NE012: An Exclusive Gavin Russom Mix

Gavin Russom’s done it again, shifting from the shady synthscapes of Black Meteoric Star to the spellbinding 12-inch premier of The Crystal Ark, a groove-engulfing stab at the South American music Russom became obsessed with after a trip to Brazil. DFA’s undisputed dark horse recently moved back to New York after a brief run in Berlin. We’re pretty psyched to have him playing random DJ gigs in town again, and can’t wait to hear his contributions to James Murphy’s current LCD Soundsystem lineup.

In the meantime, we’ve got the following mix, a 90-minute battle between darkness and light that also happens to be one of the richest s/t sets yet. Not one to share all his secrets, Russom explains the Crystal Ark and its relation to his record crate with a playlist-eluding essay after the jump…


This mix is me thinking out loud about the influences that surface in The Crystal Ark. In the end, it’s also a tribute; not only to music that has been important to me in general, but also to the people who first brought that music into my life. So I open with Louise Huebner’s introduction off her Seduction Through Witchcraft LP. This is a longtime favorite for obvious reasons, of course, but less obvious and perhaps more important is the fact that Louis and Bebe Barron are responsible for the background music on this selection.
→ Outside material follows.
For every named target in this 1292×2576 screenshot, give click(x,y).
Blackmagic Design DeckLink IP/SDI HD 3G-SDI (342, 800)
Their approach to music making and electronic instrument design was critical to my early development as a composer and designer when I discovered an article about them in RE/Search’s Incredibly Strange Music in the early ’90s.  The book was a gift from a cousin who exposed me to a lot of my favorite music and was also one of the first people to encourage me to take dance music seriously.

When Viva [Ruiz] and I started working on the vocals for “The City Never Sleeps,” she said, “I’ve been listening to this record where this witch talks about how to do spells,” and she was talking about this. “Masking”–to borrow a term from the New Orleans Mardi Gras Indians who appear here as well, represented in a nightclub performance of “Two Way Pak e Way” by the Golden Eagles–takes a front seat as there are many examples of artists in one tradition taking on the identity of artists from another as a way to go further.  Stellar Om Source’s “Rise in Planes” becomes a gateway through which we travel from Vince Watson’s evocation of Carl Craig (“My Desire”) back to one of its deep soulful sources in the Solar explorations of Sun Ra and the Arkestra (to which a part of the name The Crystal Ark is a tribute).

These threads continue to intertwine and uncover each other. Most of the information is in the music itself, not in where it comes from. This is me talking. I’m talking about New York a lot. Grusin/Rosen Productions (featured here with “Sidra’s Dream” from Dave Valentin’s Land of the Third Eye LP) sounds like summer in the city to me. And when you wonder what the tension is about, and dig beneath the surface, the Last Poets are there to explain it until it explodes.

There’s an even deeper New York here as the East enters the picture as well. Exuma is another gatekeeper and he’s talking about prison and he’s putting so many things into his music. And then there is Africa by way of Berlin. That’s an old tradition and Leni Riefenstahl and the RAF are both part of it. Here we take the route via ND Baumecker’s now defunct but stellar Freundinnen label as “1939” from Motivi/Tuntematon’s 2006 EP opens the door to Olatunji’s “Oya,” an orisha of wind and lightning who gets evoked in the opening lines of “The City Never Sleeps.”

It goes on. I invite you to listen like this.